Peritoneal Dialysis Associated Peritonitis Rate – Validation of a Simplified Formula
Simplified calculation of PD peritonitis rate
Keywords:ANZDATA, NZ PD Registry, RDPLF, peritonitis rate computation
Peritonitis is the most important therapy-related complication of peritoneal dialysis (PD). Unfortunately, many PD centers around the world do not accurately record peritonitis rate, mainly because they cannot ascertain PD patient time-at-risk from “patient flow” data - that is, calculating PD patient-days from dates when patients start and finish PD. We propose a simplified method of calculating PD peritonitis rate using PD patient time-at-risk from “patient stock” data - - that is, calculating PD patient-days from the number of prevalent PD patients at the center at the start of the year and the corresponding number at the end.

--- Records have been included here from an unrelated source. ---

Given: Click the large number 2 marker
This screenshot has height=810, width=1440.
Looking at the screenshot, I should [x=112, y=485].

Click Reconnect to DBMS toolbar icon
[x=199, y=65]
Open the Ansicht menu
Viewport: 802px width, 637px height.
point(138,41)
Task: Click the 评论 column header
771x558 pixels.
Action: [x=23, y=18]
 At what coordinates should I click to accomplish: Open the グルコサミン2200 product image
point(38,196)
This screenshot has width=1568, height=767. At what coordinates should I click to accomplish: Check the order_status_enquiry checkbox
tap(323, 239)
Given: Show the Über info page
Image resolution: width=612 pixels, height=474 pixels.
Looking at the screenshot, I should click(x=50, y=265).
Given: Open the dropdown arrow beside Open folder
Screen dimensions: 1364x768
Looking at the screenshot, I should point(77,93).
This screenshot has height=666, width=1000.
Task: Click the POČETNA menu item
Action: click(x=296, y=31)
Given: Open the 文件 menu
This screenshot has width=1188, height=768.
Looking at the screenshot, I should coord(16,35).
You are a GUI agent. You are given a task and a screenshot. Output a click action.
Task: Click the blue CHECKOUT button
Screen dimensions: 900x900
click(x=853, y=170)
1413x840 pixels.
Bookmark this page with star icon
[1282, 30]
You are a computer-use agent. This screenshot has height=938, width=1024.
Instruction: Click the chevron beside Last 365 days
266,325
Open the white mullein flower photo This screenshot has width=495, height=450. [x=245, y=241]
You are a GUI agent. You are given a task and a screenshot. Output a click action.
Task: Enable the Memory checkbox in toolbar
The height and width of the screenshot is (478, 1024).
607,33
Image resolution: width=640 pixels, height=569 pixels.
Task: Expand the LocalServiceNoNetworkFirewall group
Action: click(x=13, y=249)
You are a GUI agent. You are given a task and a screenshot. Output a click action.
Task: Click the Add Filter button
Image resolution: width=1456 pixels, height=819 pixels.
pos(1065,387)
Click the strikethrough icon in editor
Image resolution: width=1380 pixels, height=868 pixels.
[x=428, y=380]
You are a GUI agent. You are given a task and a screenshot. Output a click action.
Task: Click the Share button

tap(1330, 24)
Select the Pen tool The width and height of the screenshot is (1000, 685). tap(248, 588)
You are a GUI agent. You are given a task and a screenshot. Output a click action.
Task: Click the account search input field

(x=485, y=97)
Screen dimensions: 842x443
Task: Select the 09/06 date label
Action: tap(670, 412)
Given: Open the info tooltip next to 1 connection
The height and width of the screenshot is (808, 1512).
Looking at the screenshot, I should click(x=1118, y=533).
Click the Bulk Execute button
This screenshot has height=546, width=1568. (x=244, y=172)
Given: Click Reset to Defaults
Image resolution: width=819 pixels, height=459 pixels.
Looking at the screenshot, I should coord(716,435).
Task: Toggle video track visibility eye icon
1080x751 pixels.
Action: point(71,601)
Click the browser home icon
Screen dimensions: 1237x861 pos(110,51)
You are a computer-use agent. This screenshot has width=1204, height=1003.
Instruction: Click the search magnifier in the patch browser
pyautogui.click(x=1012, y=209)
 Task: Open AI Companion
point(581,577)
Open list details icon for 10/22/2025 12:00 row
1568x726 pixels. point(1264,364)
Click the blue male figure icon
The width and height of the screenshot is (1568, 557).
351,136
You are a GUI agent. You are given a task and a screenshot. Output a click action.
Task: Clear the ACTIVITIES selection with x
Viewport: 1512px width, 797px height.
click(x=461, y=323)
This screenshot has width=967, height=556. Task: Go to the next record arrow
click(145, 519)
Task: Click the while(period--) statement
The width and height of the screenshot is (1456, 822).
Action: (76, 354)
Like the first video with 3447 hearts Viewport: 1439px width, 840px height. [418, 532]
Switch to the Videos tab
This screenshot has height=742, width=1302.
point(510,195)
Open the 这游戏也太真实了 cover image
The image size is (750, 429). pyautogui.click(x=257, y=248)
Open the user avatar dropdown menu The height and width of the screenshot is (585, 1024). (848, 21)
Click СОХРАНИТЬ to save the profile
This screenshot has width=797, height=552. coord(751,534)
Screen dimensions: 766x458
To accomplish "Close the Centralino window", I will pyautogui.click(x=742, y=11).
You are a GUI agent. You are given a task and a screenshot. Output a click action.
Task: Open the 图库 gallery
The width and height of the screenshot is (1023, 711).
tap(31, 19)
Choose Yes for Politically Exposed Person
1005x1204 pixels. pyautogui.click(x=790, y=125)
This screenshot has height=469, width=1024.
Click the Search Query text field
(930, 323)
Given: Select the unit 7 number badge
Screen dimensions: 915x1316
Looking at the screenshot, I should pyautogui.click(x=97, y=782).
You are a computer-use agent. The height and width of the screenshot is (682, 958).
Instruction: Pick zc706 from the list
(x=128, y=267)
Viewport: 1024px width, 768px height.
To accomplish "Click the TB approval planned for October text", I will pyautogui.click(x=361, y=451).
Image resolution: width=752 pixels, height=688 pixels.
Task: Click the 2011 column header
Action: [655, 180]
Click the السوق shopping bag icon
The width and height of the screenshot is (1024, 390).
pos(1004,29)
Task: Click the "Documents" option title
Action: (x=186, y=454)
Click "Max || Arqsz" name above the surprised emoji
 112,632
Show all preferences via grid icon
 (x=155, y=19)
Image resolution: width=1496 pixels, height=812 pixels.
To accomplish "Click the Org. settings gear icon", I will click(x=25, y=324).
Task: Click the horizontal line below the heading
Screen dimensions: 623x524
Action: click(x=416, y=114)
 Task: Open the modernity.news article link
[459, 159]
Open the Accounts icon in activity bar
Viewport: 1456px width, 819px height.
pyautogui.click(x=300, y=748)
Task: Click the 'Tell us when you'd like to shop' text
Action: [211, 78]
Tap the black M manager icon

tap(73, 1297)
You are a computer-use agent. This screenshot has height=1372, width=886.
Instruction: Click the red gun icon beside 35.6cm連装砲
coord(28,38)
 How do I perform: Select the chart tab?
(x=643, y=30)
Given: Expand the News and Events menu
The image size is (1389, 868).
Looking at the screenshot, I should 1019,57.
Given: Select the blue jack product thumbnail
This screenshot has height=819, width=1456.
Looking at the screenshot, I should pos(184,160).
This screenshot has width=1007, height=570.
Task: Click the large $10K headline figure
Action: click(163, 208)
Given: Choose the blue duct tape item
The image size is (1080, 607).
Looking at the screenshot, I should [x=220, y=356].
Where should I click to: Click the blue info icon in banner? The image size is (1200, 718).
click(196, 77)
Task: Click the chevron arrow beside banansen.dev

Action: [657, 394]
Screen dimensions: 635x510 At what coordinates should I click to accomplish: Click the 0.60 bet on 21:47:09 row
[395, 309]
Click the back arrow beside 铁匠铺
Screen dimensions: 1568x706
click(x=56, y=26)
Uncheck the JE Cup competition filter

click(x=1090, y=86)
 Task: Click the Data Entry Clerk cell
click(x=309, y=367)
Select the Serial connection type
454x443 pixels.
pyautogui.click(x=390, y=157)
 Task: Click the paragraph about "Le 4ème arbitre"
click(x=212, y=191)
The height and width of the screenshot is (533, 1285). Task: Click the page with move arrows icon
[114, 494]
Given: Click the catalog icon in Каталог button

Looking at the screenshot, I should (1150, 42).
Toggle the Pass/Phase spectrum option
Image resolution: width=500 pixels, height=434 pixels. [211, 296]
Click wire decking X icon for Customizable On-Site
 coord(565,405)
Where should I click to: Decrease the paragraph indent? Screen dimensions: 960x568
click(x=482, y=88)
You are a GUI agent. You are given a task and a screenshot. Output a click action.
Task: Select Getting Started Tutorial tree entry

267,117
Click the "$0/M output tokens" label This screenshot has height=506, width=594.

We compared gold-standard measurements of annual PD peritonitis rates with simplified ones in the Australia and New Zealand Dialysis and Transplant Registry (ANZDATA) / New Zealand (NZ) PD Registry, and Le Registre de Dialyse Péritonéale de Langue Française et hémodialyse à domicile (the RDPLF). A total of 268 centers from 9 countries with 4311 center-years and 110,185 patient-years of follow-up were modelled. Overall agreement was excellent with a concordance correlation coefficient of 0.978 (95% confidence interval [CI] 0.975-0.980) in ANZDATA / NZ PD Registry, and 0.978 (0.977-0.980) in the RDPLF. There was statistically significant lower agreement for smaller centers in the registries at 0.972 (0.966-0.976) and 0.973 (0.970-0.976) respectively, although the performance of the simplified formula remains clinically sound in even these centers. The simplified method of calculating PD peritonitis rate is accurate, and will allow more centers around the world to measure, report, and work on reducing PD peritonitis rates.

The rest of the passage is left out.